Question

If A and B are symmetric matrices, then show that AB is symmetric if AB = BA, i.e. A and B commute.

Answer 1

Hint: We know that if the transpose of a matrix is equal to the matrix itself the matrix is known as a symmetric matrix. If we have a symmetric matrix X, then $$X^T=X$$. By using this property of a symmetric matrix we will show the required condition for AB to be symmetric.

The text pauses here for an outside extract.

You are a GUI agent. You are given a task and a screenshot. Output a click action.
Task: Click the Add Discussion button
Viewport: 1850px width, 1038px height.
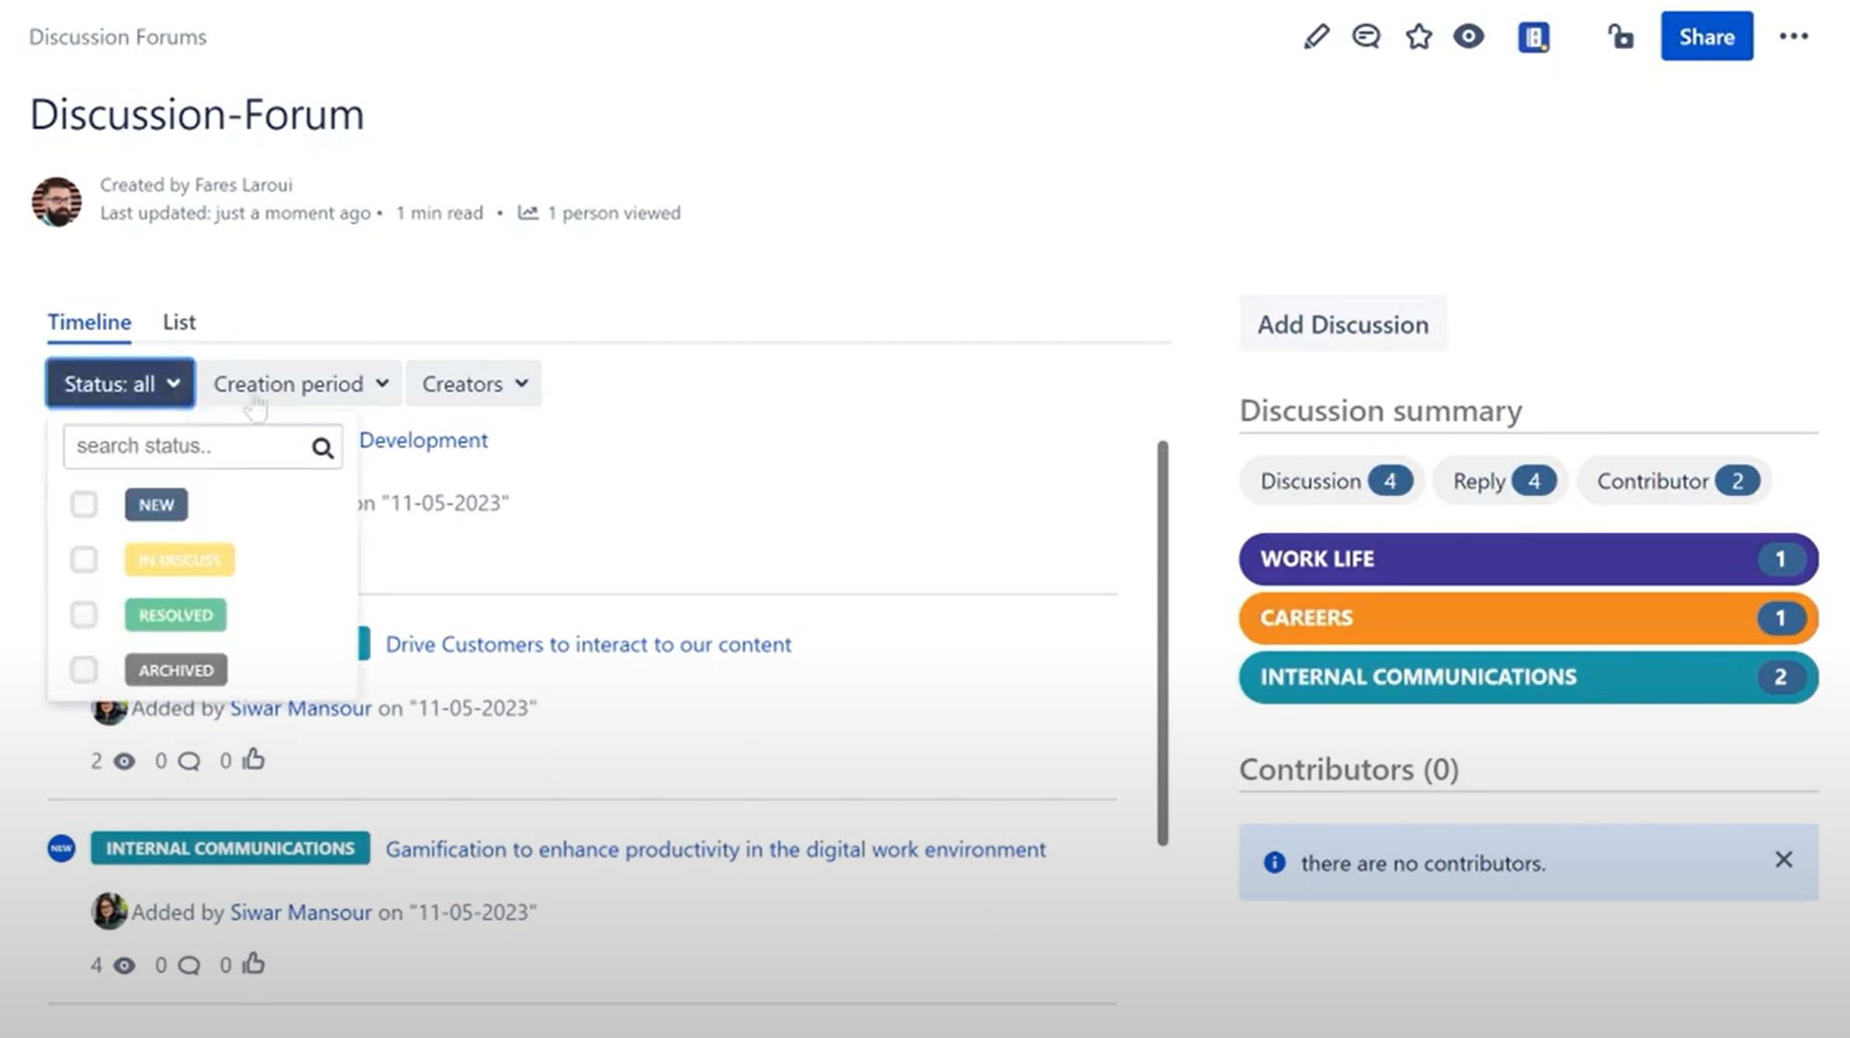1342,324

Complete step-by-step answer:

We have been given that A and B are symmetric matrices.
Since we know the property of a symmetric matrix that, the transpose of a symmetric matrix is equal to the matrix itself.
So, $$A^T=A$$ and $$B^T=B.....(1)$$
Hence the upper case ‘T’ denotes the transpose.
We have been asked to show that AB is symmetric if AB = BA i.e. A and B commute.
Since AB matrix is symmetric, then by using the property of symmetric matrix $${\left(AB\right)}^T$$ must be equal to AB.
$$\Rightarrow {\left(AB\right)}^T=AB$$
We know that $${(x_1{x}_2{x}_3.......x_n)}^T=({x_n}^T{x_{n-1}}^T.....{x_2}^T{x_1}^T)$$
$$\Rightarrow {\left(AB\right)}^T=B^T{A}^T$$
Using (1) we get as follows:
$$\begin{array}{rl}& {\left(AB\right)}^T=BA\\ & \Rightarrow {\left(AB\right)}^T=BA=AB\end{array}$$
The above expression is true if and only if AB = BA.
Therefore, it is shown that if A and B are symmetric matrices then AB is symmetric if and only if AB = BA.

Note: Remember that two matrices A and B are said to be commute matrices if they satisfy the criteria AB = BA. Also remember the property of a matrix that is as follows:
$${(x_1{x}_2{x}_3.......x_n)}^T=({x_n}^T{x_{n-1}}^T.....{x_2}^T{x_1}^T)$$ which is a very important property to find the transpose of the matrices in multiplication form.